=== Direction ===
Copy out every line of the listing below word for word, leaving out the pictures.

=== Data shown ===
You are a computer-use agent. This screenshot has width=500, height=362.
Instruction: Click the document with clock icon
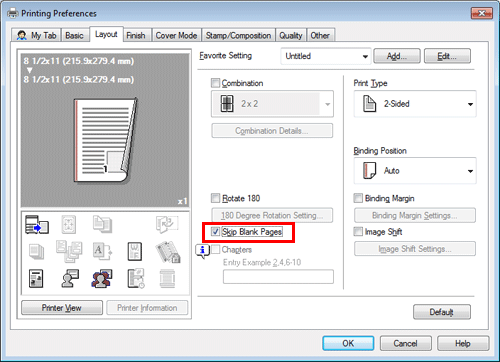click(136, 279)
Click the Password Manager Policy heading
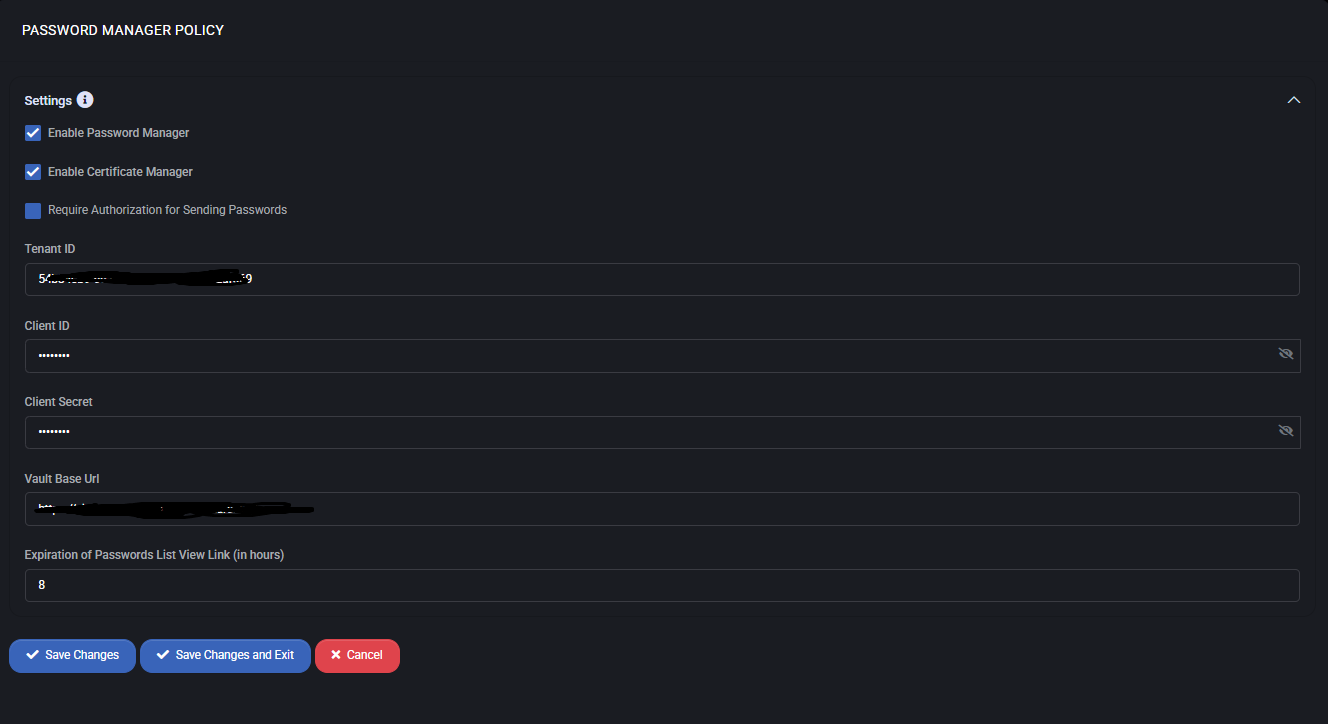This screenshot has width=1328, height=724. 123,30
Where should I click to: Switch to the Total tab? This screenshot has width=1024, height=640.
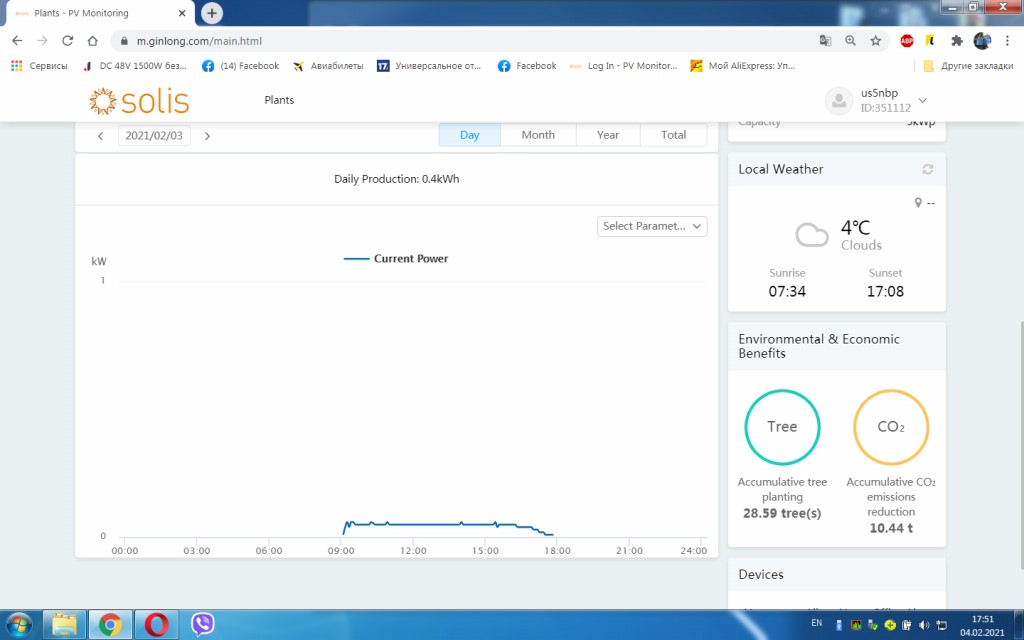click(673, 135)
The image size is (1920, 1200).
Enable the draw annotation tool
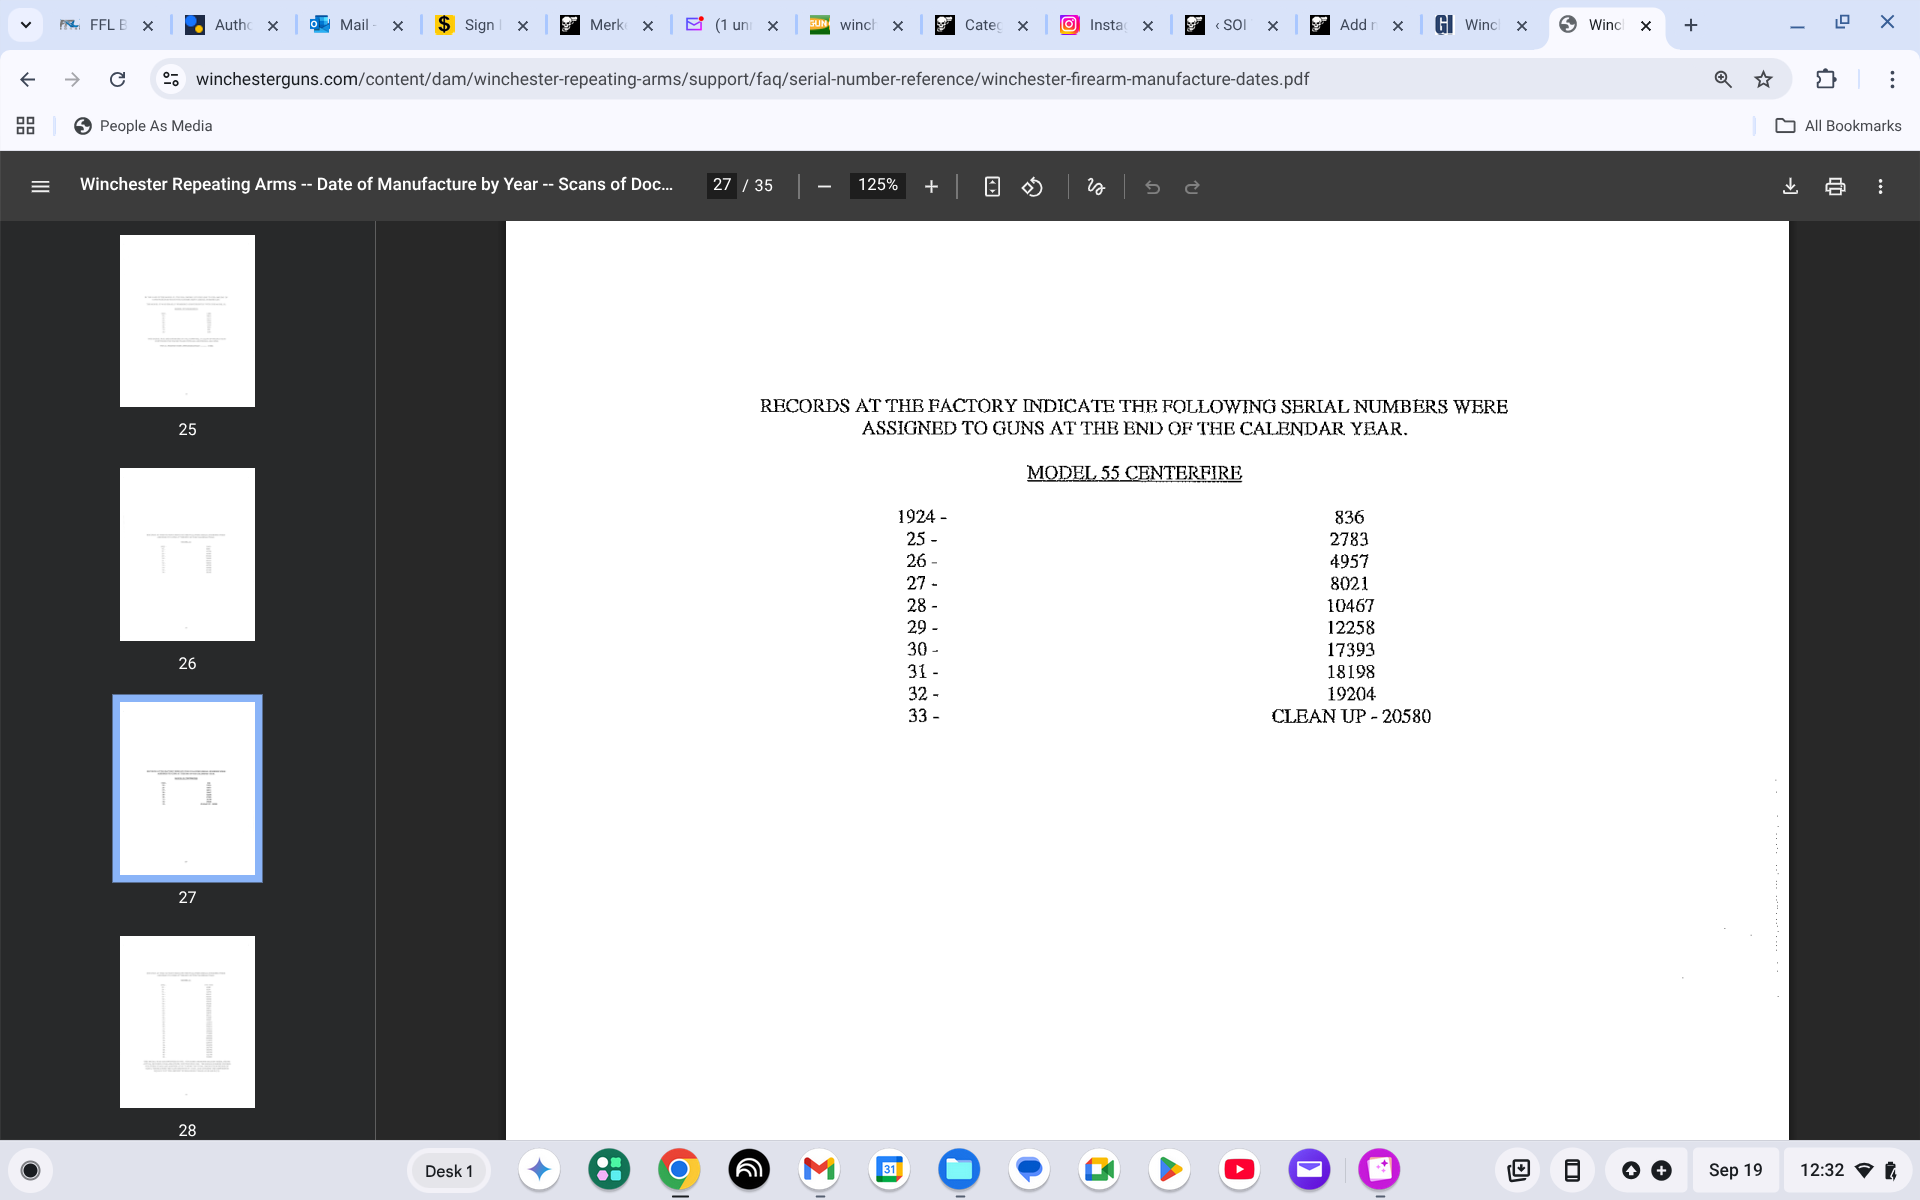[1096, 186]
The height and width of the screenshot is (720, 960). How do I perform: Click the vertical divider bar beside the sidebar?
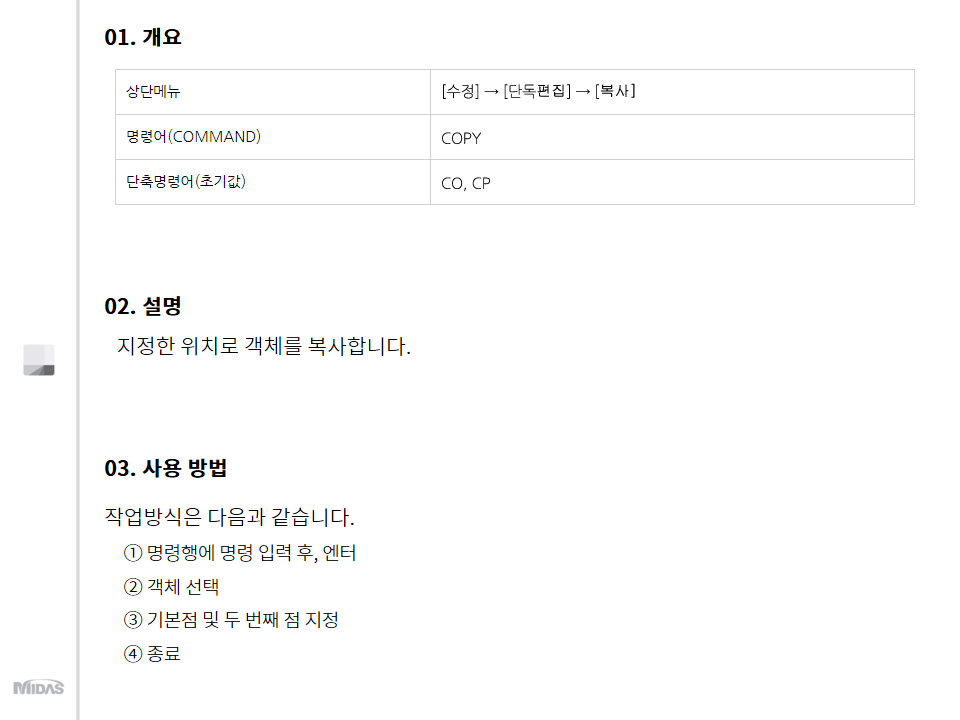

=== Answer ===
You are a computer-use agent. This screenshot has width=500, height=362.
Instruction: Click the document with clock icon
click(136, 279)
Click the Password Manager Policy heading
This screenshot has width=1328, height=724. 123,30
Where should I click to: Switch to the Total tab? This screenshot has width=1024, height=640.
click(673, 135)
The image size is (1920, 1200).
Enable the draw annotation tool
[1096, 186]
The height and width of the screenshot is (720, 960). How do I perform: Click the vertical divider bar beside the sidebar?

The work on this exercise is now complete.